The question on many Iraqi minds, however, is this: will Iraq's growing oil wealth provide a foundation for achieving the country's massively unrealised potential?
While some analysts still trot out the fashionable "oil curse" argument, suggesting that oil wealth actually slows development and promotes corruption, this thesis is too trite.
Oil wealth does not inherently promote corruption, uneven growth and mismanagement. The more serious ailment is the "weak institutions curse".
Iraq has shown many signs of this affliction. Transparency International, the global corruption watchdog, ranks Iraq among the most corrupt places to do business on earth. The World Bank's annual Doing Business Index, which tracks the ease of doing business in countries around the world, ranks Iraq number 166 - out of 183 countries - behind Equatorial Guinea and Angola, and just ahead of Afghanistan and Cameroon.
And yesterday, Iraq's parliament speaker told al Jazeera that some US$18.7 billion (Dh68.6billion) of Iraqi reconstruction funds - airlifted from the United States for distribution for reconstruction projects - has largely gone missing.

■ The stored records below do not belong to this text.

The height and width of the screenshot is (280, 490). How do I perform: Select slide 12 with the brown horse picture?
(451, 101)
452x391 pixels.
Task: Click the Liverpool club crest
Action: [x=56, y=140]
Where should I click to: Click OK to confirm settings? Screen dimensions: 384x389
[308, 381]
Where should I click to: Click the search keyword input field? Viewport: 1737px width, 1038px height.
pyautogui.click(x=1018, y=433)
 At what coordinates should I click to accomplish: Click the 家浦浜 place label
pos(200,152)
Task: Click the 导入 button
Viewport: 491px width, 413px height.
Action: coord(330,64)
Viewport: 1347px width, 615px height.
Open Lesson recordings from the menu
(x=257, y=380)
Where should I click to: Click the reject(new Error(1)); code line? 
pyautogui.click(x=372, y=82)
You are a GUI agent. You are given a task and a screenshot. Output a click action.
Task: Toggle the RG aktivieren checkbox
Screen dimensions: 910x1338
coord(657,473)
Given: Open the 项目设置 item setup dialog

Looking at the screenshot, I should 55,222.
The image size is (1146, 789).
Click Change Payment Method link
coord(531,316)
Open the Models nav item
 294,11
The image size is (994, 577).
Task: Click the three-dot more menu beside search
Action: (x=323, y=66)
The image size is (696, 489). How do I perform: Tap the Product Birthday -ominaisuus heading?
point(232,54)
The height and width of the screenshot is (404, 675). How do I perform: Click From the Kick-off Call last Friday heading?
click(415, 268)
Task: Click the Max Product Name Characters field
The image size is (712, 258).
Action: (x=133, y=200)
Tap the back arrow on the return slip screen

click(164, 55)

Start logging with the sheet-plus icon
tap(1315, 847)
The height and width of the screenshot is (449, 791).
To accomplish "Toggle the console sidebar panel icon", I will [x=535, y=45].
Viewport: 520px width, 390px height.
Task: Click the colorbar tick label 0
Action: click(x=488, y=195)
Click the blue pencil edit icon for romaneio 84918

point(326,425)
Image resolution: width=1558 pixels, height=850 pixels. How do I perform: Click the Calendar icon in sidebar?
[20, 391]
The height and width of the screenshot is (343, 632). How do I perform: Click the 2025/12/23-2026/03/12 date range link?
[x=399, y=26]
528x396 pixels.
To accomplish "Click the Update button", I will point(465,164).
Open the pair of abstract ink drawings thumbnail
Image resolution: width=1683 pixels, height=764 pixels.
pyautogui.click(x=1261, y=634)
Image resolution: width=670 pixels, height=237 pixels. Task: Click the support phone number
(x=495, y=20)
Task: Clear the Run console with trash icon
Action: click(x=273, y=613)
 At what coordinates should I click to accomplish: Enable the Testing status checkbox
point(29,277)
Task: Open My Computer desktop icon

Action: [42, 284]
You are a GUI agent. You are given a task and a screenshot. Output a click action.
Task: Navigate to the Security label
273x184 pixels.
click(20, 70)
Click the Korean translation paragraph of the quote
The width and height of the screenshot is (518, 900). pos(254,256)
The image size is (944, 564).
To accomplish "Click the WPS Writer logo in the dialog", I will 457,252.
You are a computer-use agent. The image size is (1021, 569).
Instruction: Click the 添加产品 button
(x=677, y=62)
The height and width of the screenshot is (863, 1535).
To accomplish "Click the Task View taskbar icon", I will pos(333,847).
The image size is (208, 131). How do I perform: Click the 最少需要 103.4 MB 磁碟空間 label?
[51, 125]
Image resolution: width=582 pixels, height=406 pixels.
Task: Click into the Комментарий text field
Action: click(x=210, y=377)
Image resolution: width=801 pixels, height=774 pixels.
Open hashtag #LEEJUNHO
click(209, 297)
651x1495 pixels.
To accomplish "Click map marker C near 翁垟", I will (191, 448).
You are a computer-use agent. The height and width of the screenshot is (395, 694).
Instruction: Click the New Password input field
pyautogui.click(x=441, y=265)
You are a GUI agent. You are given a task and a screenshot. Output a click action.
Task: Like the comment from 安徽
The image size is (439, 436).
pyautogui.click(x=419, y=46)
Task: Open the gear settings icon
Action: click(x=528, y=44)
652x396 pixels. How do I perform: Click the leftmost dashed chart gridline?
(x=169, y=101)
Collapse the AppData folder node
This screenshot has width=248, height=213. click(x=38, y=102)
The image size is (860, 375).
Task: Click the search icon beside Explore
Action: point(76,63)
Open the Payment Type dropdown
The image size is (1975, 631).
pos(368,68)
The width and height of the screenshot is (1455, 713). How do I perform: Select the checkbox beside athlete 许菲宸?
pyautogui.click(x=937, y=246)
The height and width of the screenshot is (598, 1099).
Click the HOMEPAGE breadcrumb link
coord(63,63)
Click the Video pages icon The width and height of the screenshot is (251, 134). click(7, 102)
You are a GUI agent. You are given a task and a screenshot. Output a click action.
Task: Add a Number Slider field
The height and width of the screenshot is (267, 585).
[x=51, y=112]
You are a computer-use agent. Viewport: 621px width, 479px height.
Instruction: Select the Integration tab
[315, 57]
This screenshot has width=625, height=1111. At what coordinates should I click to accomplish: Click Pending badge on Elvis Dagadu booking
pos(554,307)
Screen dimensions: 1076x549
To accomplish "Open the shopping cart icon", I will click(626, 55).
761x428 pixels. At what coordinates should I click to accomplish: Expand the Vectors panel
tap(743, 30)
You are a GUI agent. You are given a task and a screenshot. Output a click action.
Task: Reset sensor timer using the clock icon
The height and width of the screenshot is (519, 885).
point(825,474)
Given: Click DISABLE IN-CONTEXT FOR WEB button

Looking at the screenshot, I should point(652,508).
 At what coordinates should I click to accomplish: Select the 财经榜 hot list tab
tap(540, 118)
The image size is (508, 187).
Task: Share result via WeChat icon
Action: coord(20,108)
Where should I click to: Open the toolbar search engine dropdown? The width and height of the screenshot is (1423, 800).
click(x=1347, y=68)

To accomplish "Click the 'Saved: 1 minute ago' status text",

Will Iraq become a kleptocratic oil state that offers the veneer of growth, but fails to diversify its economy and to advance its citizens' educational development while developing a political culture of oil-driven patronage? Or will it use oil revenues to build an investment fund for future generations, dramatically expand infrastructure and education spending, offer incentives to non-oil manufacturers and create a private-sector-friendly environment that can unleash the talents of Iraqis and attract foreign investment?
For ordinary Iraqis in central and southern Iraq suffering from routine electricity blackouts, high rates of unemployment and rampant corruption, their own version of the Arab Spring protests asked less exalted questions: why are there no jobs? No electricity? No government transparency?
Few countries can afford the "weak institutions curse", especially Iraq, because it is also afflicted with the "insecurity curse". With some 95 per cent of its revenues coming from oil exports, Iraq can hardly afford a serious insurgency or a robust terror threat that could halt production or exports with a single bomb. Over the past few months, al Qa'eda in Iraq has stepped up its attacks on oil refineries and export hubs.
While purple fingers and hotly contested Iraqi elections capture the headlines, bread and butter items like electricity supply animate ordinary Iraqis.
One of the reasons the semi-autonomous Kurdish north is seen as a success is its ability to perform that most basic of government functions: keeping the lights on. Through private sector partnerships, the Kurdish north went from three hours of electricity in 2003 to some 20 hours a day today.
For 2011, oil revenues have brought in some $34.1 billion to the Iraqi state, according to the Iraq Oil Report. This is no small sum. Such a windfall could be a launching pad for growth and prosperity - or simply a patronage pie to be exploited by politicians.
At critical moments in a nation's history, they make choices. Those choices - more than external factors or foreign conspiracies - determine their fate. This moment has come for Iraq.